(Task brief): Please repeat each line from the one holding "The image size" through the final line of the data, exactly as it stands, with no pictures.

(Provided records):
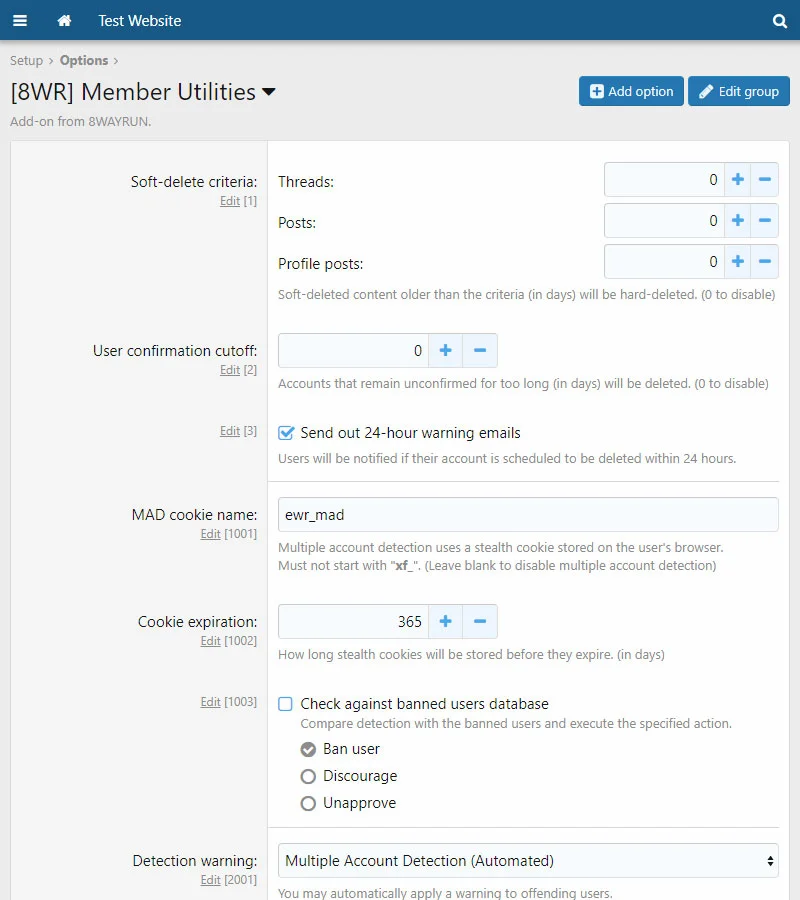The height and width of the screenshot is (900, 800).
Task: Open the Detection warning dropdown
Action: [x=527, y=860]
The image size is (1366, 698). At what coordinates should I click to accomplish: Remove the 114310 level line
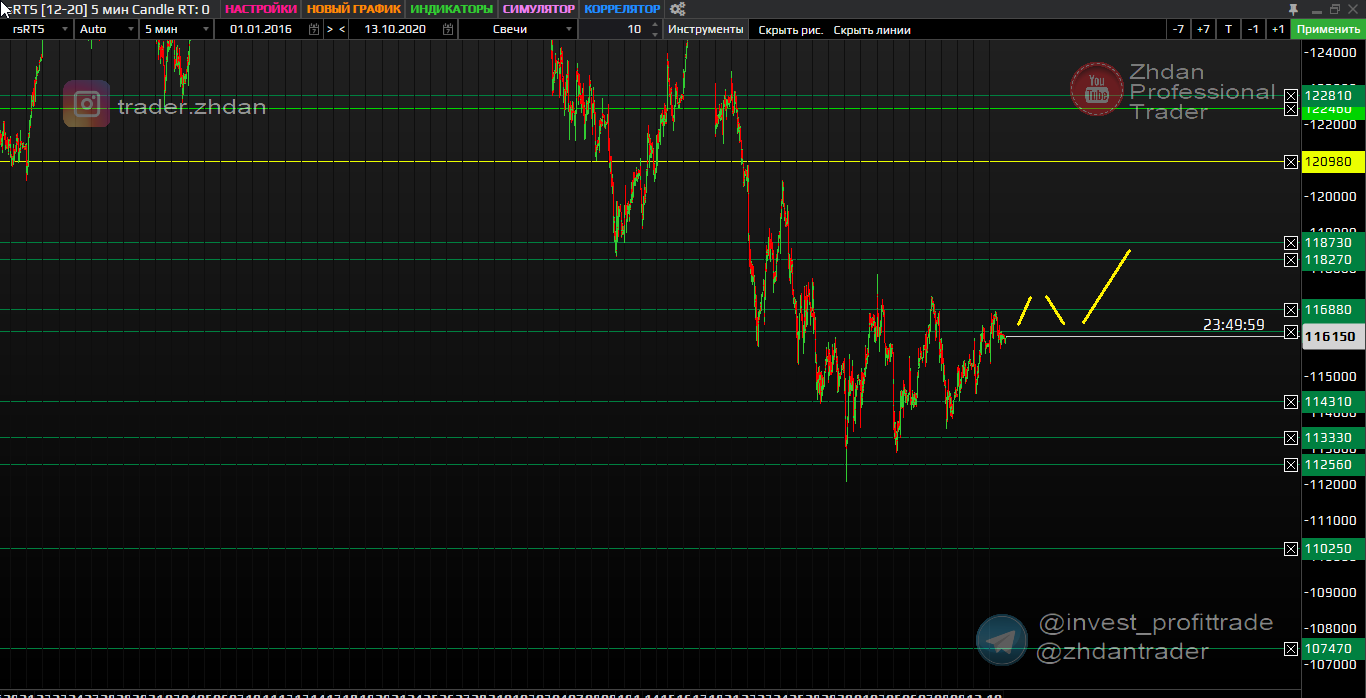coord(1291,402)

(Result):
The image size is (1366, 698). At what coordinates should I click to accomplish: Remove the 114310 level line
coord(1291,402)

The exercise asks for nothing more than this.